Und wiederum ein anderer.


Munditiæ candor per Lilia pura notatur.


Uns die Jungfräulich Reinigkeit /

Der weissen Ilgen Glantz anzeigt.


Deßgleichen der heilige Abrosius sagt: Lilien Christi seynd absoderlich die GOtt geweyhte Jungfrauen: dero Jungfrauschafft gläntzend und unbefleckt ist /diese seynd von welchen der himmlische Bräutigam sagt / sicut linium inter spinas, sic amica mea inter filias:23 Wie ein Ilgen unter den Dörnern / also ist mein Freundin unter den Töchteren.

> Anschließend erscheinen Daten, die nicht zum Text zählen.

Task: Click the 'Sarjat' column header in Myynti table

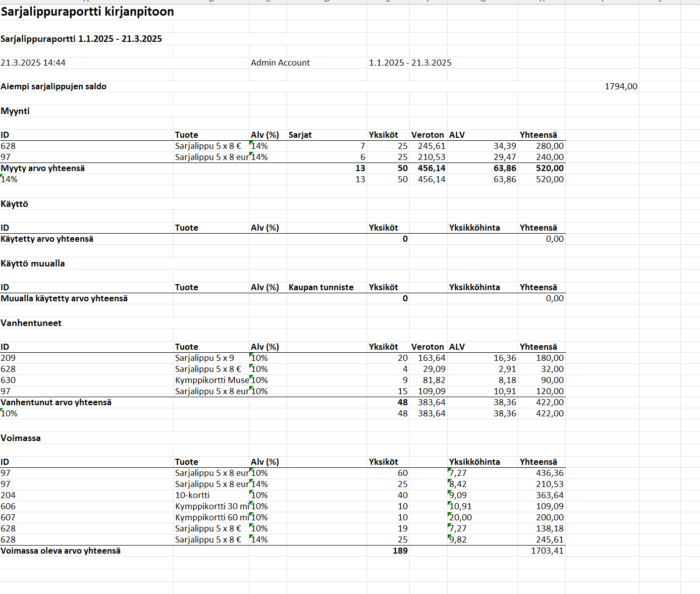Action: 300,135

Ein jede volkommene Ilgen ist mit 6. schönen Blättern versehen / und ein jede Jungfrau solle mit 6. sonderheitlichen Tugenden zu ihrer Beschützung / und Verwahrung versehen seyn / nemlich mit der Samhafftigkeit in den Augen / in den Reden / und Gebärden: 2. Mit der Mäßigkeit in dem Essen / und Trincken / 3. Mit der Ehrbarkeit in den Kleideren: 4. Mit Innhaltung des Fürwitzes / und vilen Auslauflens / 5. Mit der Emsigkeit in einer nutzlichen Beschäfftigung /oder Arbeit.24 6. Mit Behutsamkeit oder Meidung der Gefahren. So wenig die Lilien ohne Blätter bestehet /so wenig kan die Jungfrauschafft bestehen / oder dauren ohne Gesellschafft dieser Tugenden.[658]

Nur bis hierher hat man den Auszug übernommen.